Indo ao encontro da tendência da gastronomia mundial em valorizar os sabores regionais e o consumo responsável, o baru vem sendo utilizado por diversos chefs renomados. O pesto, tradicionalmente feito com outras castanhas, se transforma em uma iguaria quando feito com o baru. Pode ser guardado por bastante tempo na geladeira e utilizado em massas, torradas e saladas. Quatro colheres de sopa bem cheias são suficientes para 500 g de macarrão. É só acrescentar à massa quando cozida e ainda quente, e servir em seguida. Basta triturar os ingredientes abaixo em um processador ou liquidificador até obter uma pasta. Ela não necessita ser totalmente homogênea para que os vários sabores possam ser realçados.

Ingredientes:
Uma xícara de castanhas de baru torradas
Uma xícara de manjericão (com o roxo fica ainda mais saboroso)
Uma xícara de azeite
Um dente de alho amassado
Sal a gosto
Três colheres de sopa de queijo parmesão ralado

Polêmicas da vez
Duas audiências públicas realizadas recentemente na Chapada comprovaram a complexidade que marca as diversas questões a respeito da preservação do meio ambiente na região. A primeira audiência, realizada em Alto Paraíso para esclarecer os pontos do Plano Municipal de Saneamento Básico (PMSB), foi marcada por discussões calorosas entre representantes da empresa autora do plano, a Xapuri, da prefeitura e da sociedade civil.

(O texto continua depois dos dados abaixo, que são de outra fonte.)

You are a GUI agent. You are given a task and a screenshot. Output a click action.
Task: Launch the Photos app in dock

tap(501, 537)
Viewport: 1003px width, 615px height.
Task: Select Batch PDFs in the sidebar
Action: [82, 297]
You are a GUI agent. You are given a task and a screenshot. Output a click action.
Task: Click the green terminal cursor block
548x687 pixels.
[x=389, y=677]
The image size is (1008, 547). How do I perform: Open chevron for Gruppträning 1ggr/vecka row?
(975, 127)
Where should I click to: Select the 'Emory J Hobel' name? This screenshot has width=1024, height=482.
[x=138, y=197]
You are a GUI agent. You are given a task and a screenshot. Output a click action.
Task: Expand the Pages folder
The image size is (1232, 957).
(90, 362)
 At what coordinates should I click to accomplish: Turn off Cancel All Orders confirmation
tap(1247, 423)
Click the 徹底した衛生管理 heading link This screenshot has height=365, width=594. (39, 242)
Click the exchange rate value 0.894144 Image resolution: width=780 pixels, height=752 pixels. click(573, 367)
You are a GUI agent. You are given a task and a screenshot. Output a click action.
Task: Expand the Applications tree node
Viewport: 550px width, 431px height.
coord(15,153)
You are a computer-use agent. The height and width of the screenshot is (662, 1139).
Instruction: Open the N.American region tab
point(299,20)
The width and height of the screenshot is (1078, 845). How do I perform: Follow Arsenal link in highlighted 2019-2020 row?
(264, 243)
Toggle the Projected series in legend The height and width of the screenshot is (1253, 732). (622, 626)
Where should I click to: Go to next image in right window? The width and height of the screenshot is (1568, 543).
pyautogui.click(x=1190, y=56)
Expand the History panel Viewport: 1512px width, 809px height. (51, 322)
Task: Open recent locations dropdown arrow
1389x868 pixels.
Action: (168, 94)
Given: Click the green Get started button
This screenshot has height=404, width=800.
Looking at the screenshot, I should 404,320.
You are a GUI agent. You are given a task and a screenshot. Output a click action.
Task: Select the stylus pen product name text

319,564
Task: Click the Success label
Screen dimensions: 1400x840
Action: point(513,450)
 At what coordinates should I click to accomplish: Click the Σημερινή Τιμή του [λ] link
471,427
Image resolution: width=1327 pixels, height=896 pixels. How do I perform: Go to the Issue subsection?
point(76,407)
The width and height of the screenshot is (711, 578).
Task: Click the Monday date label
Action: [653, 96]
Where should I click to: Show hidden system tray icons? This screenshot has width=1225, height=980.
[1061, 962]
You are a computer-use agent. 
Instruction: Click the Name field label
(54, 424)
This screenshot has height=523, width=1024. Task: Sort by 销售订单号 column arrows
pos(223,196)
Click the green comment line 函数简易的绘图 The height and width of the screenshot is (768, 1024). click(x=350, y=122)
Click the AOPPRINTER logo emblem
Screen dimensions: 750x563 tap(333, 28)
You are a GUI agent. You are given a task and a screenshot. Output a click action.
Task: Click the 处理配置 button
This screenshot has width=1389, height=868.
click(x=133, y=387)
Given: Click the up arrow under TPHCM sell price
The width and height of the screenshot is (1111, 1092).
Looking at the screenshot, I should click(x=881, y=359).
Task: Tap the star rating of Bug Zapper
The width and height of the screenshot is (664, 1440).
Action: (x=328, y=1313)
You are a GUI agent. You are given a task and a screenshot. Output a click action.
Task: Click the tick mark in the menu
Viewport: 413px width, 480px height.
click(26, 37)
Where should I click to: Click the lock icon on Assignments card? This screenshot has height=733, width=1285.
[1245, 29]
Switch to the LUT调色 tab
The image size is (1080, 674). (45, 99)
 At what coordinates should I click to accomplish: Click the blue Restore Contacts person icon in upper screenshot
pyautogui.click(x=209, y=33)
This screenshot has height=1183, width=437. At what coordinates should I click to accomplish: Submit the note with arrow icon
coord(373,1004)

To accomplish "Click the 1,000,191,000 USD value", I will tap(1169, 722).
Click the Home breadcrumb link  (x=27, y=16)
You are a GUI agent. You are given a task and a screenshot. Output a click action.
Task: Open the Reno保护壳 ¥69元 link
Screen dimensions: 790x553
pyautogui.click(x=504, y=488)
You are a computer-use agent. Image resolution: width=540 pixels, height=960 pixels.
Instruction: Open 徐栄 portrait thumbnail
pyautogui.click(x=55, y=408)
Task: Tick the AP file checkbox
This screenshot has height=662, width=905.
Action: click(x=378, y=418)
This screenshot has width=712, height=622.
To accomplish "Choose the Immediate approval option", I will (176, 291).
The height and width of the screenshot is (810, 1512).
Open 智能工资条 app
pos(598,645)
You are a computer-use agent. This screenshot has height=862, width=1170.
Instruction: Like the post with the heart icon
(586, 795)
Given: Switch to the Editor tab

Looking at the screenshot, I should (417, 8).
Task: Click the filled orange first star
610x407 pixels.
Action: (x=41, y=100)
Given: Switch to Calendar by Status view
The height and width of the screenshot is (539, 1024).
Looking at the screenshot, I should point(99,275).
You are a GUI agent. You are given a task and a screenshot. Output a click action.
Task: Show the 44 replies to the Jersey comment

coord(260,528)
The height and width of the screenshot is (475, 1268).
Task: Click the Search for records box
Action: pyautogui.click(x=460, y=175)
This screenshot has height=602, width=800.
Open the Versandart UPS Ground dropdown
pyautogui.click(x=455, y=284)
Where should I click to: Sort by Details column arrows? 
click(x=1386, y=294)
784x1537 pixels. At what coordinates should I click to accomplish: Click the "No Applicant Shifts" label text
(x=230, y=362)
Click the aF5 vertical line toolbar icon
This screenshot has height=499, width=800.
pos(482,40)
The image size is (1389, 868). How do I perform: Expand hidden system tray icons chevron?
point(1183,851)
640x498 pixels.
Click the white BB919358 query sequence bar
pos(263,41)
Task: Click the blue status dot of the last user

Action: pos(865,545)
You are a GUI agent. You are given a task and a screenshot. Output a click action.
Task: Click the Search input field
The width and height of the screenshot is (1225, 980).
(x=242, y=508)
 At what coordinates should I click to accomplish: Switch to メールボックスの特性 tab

Entre os pontos mais polêmicos do PMSB estavam: a possível construção da Estação de Tratamento de Esgoto (ETE), cujos efluentes seriam despejados no Rio São Bartolomeu, um dos mais importantes da região em termos ecológicos, sociais e econômicos; e a futura localização do lixão. Quanto a esta última questão, moradores reclamaram que o lixão de Alto Paraíso está contaminando o solo de áreas muito próximas ao Parque Nacional da Chapada dos Veadeiros, e que o lixão de São Jorge encontra-se muito próximo a comunidade, proporcionando moscas em excesso. Por outro lado, elogiou-se o programa de reciclagem que a prefeitura deu início recentemente.
A outra audiência foi relativa ao plano de manejo para a Área de Preservação Ambiental (APA) Pouso Alto, discussão que vem se prolongando há bastante tempo e dividindo a opinião de ambientalistas e setores do agronegócio. Entre os pontos mais polêmicos do projeto apresentado pelo governo de Goiás estão a permissão para pulverização aérea de agrotóxico, o aval para a implantação de hidrelétricas e regras para delimitação de zonas protegidas.
Na última reunião do conselho consultivo da APA, no dia 25, em Colinas do Sul, as polêmicas discussões continuaram e novamente não foram conclusivas. Uma grande manifestação da sociedade civil foi organizada para mostrar a insatisfação com o plano. De um lado, ambientalistas alegam que o cerrado corre risco de extinção com as novas regras, enquanto agricultores veem exagero em tais previsões. No dia 22, no Jardim Botânico de Brasília, também houve manifestação da população em ato contrário ao plano de manejo, evento que contou com bandas e artistas engajados na preservação do Cerrado.
Segundo a Secretaria do Meio Ambiente e dos Recursos Hídricos (SEMARH), a APA do Pouso Alto foi criada por meio do Decreto Estadual no 5.419, de 07 de maio de 2001, com o objetivo de fomentar o desenvolvimento sustentável e preservar a flora, a fauna, as águas, a geologia e o paisagismo da região. A área está inserida numa área denominada como hotspot, conceito definido para zona prioritária de conservação, de rica biodiversidade e extremamente ameaçada devido à grande pressão antrópica que sofre em função do extrativismo e da expansão agropecuária no nordeste goiano.
A APA possui 872.000 hectares e está localizada na microrregião da Chapada dos Veadeiros, ocupando aproximadamente 2,36% da área estadual, abrangendo os seguintes municípios: Alto Paraíso de Goiás, Cavalcante, Colinas do Sul, Nova Roma, São João da Aliança e Teresina de Goiás.